Hubert H. Humphrey, Mayor of Minneapolis, in a strong statement supporting the Ives Bill, testified that the Minneapolis City FEPC had shown “positive evidence” of its value in overcoming discrimination in employment in that city since its creation two months ago. In response to questioning by Senator Allen J. Ellender, of Louisiana, Humphreys said that Minneapolis does have “a problem of anti-Semitism, the same as any other city.” He said there was an “embarrassing extent” of discrimination against the 30,000 Jewish people of Minneapolis, in the universities, in clubs, in restrictive covenants in real estate tracts and in employment, primarily in the retail and clerking trades and certain professions.
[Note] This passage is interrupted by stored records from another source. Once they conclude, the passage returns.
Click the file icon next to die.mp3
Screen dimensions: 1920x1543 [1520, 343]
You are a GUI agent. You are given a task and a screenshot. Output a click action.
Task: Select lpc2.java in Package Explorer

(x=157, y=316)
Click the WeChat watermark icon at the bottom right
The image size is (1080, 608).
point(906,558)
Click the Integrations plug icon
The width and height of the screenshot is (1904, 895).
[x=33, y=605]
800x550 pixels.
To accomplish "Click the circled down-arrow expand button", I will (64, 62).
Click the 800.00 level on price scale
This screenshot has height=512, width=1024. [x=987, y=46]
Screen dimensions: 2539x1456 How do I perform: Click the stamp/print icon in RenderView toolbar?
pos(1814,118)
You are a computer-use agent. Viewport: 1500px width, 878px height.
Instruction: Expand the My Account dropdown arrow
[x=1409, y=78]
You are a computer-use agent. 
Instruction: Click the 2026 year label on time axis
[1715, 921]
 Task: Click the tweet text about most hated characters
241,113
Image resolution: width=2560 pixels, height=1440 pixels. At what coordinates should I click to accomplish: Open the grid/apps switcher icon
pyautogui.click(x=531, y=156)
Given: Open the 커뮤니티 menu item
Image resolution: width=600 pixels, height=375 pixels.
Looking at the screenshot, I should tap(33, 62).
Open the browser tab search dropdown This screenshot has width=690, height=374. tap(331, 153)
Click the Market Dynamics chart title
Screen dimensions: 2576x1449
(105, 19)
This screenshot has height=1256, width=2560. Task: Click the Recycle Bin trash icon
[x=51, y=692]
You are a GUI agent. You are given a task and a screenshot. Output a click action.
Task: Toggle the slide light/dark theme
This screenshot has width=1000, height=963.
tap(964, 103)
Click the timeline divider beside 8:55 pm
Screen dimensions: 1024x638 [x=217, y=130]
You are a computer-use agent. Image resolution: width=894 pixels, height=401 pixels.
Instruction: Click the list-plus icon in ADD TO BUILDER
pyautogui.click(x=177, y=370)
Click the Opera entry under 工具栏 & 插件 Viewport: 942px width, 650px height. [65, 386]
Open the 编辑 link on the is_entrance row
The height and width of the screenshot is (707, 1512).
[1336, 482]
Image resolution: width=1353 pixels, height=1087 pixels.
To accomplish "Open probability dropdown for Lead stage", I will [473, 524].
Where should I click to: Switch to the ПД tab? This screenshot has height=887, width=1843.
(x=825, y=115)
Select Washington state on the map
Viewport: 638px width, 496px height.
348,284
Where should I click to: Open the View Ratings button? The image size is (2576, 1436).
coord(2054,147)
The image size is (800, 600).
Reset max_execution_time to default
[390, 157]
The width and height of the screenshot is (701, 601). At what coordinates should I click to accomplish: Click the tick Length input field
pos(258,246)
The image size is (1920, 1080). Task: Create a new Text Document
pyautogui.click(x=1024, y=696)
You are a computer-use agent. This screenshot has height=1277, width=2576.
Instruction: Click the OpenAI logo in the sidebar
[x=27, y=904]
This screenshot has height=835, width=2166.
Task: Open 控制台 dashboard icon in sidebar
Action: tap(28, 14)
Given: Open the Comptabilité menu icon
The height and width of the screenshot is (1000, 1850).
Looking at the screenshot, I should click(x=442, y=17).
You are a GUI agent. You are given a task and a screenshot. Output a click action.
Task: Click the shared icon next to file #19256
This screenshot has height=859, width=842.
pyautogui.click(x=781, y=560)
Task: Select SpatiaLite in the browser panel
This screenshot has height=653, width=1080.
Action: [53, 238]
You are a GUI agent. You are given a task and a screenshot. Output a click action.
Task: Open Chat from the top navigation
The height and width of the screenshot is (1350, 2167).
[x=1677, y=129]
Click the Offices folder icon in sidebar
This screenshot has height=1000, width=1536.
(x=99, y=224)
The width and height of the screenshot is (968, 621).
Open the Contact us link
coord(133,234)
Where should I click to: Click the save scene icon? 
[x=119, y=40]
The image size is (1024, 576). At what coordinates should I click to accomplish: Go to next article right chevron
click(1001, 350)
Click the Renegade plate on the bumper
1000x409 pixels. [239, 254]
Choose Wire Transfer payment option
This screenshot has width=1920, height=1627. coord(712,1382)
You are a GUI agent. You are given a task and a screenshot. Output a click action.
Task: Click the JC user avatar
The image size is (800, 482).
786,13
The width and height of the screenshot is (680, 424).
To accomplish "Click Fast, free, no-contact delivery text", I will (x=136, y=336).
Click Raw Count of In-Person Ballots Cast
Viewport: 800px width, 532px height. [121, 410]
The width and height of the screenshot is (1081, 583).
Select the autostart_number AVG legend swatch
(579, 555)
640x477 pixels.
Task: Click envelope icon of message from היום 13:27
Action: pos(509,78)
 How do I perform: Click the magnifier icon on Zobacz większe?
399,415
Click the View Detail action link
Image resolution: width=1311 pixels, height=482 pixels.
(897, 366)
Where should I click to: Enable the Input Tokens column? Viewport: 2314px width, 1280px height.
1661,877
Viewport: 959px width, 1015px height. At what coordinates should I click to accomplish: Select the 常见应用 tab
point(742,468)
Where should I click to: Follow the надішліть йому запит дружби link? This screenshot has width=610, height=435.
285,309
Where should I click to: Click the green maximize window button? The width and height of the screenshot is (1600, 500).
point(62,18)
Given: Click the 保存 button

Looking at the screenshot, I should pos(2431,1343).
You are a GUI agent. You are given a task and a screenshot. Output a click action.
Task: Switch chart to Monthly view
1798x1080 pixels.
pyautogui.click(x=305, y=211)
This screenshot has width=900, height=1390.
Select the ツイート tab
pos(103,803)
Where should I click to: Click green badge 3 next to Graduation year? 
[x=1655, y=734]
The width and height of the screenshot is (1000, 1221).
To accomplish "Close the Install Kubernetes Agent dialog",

Queried by Ellender as to the cause for such animosity toward the Jewish people, Humphreys replied that “the problem of anti-Semitism has been with us a long time” adding that he thought there had been progress made in combating it during the last ten years through the efforts of church, school and civic groups such as the National Conference of Christians and Jews. Humphrey said “without the provision for the use of force in the bill, it would become merely a sermon. Lets Leave the sermons to the clergy.”